*EXTRACTED TEXT:*
== Segment start ==
# New archer here



## rimugu (1 mo ago)

I got a cheap compound bow, "tuned" it myself and am learning to shoot it.
Its the first time I shoot an arrow and it has been fun. I have even seen some competitions in youtube.
Probably should have joined first to learn and then get a bow and start shooting after, but its how it is.
I have since shot 12x2 arrows three or four times a week. But in addition to a 1/8 peep sight I need to start learning before I can improve more than 30cm spread at 20m.


----------



## rimugu (1 mo ago)




----------



## BTJunkie (Feb 18, 2020)

Keep at it and you'll be breaking nocks in short time. Welcome to AT.


----------



## Tim Roberts (Jul 13, 2002)

rimugu.


----------



## Glenwood (7 mo ago)

Welcome and good luck


----------



## slowen (Jun 27, 2006)

Welcome to AT… get busy !


----------



## Harley18RK (Aug 19, 2019)

Welcome Aboard


----------



## Flat-Broke (Mar 3, 2006)

Welcome to AT


----------



## MN1434 (1 mo ago)

welcome, that's a good start


----------



## rapids (Feb 28, 2003)

Welcome to AT from northern Illinois.


----------



## NCbowhunter85 (Sep 24, 2019)

Welcome to AT


----------



## buttercup (Mar 3, 2006)

Welcome buddy from Penn State


----------



## Jhalt (1 mo ago)

Welcome! Practice practice practice!!!!!


----------



## JustinAM (Aug 22, 2021)

Welcome to the sport! Excellent community here on AT.


----------



## HoMArcheryCenter (1 mo ago)

Welcome! You're at the right place for support and encouragement. Don't forget to post a pic of your first robin hood shot!


----------



## BrandonBailey0620 (12 mo ago)

Consistency is key, make sure you always pull back to the same place and “anchor” every time. It took me awhile to realize how crucial this was. Soon you’ll be slapping shafts!


----------



## Primeshooter67 (Mar 24, 2009)

Welcome, and don't give up! Your on the road to an addiction that will in the end cost you 1000s. But you will have a great time doing it!


----------



## Rade16 (3 mo ago)

rimugu said:


> I got a cheap compound bow, "tuned" it myself and am learning to shoot it.
> Its the first time I shoot an arrow and it has been fun. I have even seen some competitions in youtube.
> Probably should have joined first to learn and then get a bow and start shooting after, but its how it is.
> I have since shot 12x2 arrows three or four times a week. But in addition to a 1/8 peep sight I need to start learning before I can improve more than 30cm spread at 20m.
> Welcome to AT


----------



## Ricky.T (24 d ago)

rimugu said:


> I got a cheap compound bow, "tuned" it myself and am learning to shoot it.
> Its the first time I shoot an arrow and it has been fun. I have even seen some competitions in youtube.
> Probably should have joined first to learn and then get a bow and start shooting after, but its how it is.
> I have since shot 12x2 arrows three or four times a week. But in addition to a 1/8 peep sight I need to start learning before I can improve more than 30cm spread at 20m.


Welcome man!


----------



## Shaun_32 (Sep 19, 2020)

Welcome


----------
== Segment end ==
*USING THE INFORMATION:*
**a.** In the forum thread, return the passage that begins at the words "Consistency is key, make" and stops after "be slapping shafts!".
**b.** Translate this sentence from the forum thread into Spanish: "It took me awhile to realize how crucial this was."
**c.** Answer these questions from the forum thread:
(i) What spread at 20m does rimugu say he needs to improve beyond?
(ii) From where does rapids send a welcome?
(iii) What does HoMArcheryCenter say not to forget to post a pic of?

*SOURCE MATERIAL:*
== Segment start ==
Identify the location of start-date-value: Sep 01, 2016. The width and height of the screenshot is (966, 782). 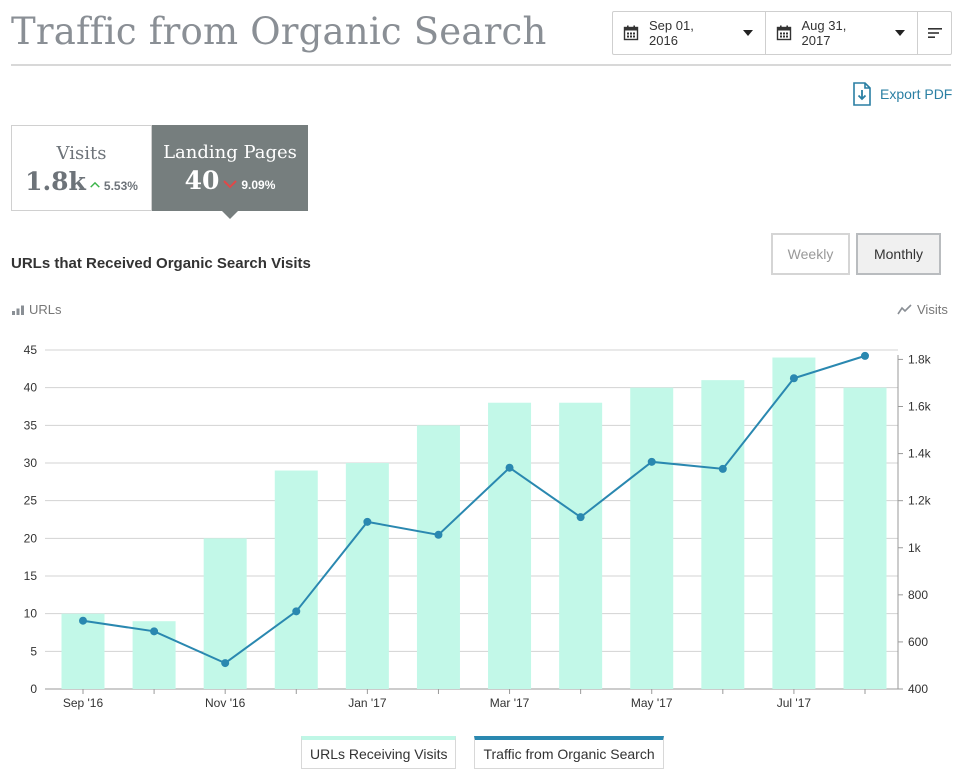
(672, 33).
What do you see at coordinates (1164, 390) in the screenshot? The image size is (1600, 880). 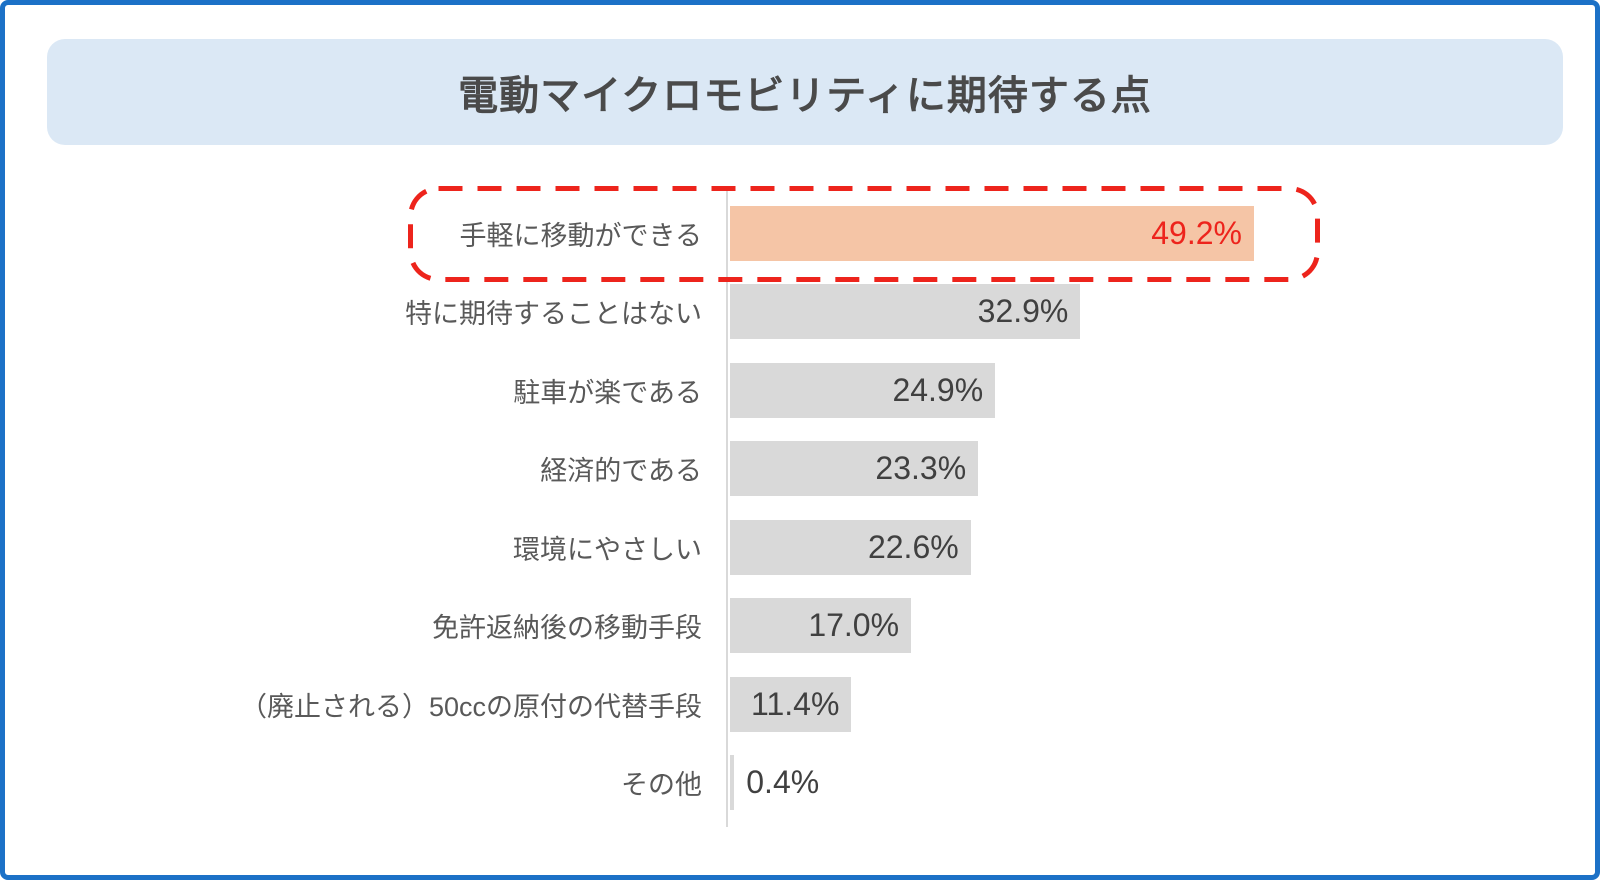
== Segment end ==
*SOLUTIONS IN ORDER:*
**a.**
Consistency is key, make sure you always pull back to the same place and “anchor” every time. It took me awhile to realize how crucial this was. Soon you’ll be slapping shafts!

**b.** Me tomó un tiempo darme cuenta de lo crucial que era esto.

**c.**
(i) 30cm
(ii) Northern Illinois
(iii) The first robin hood shot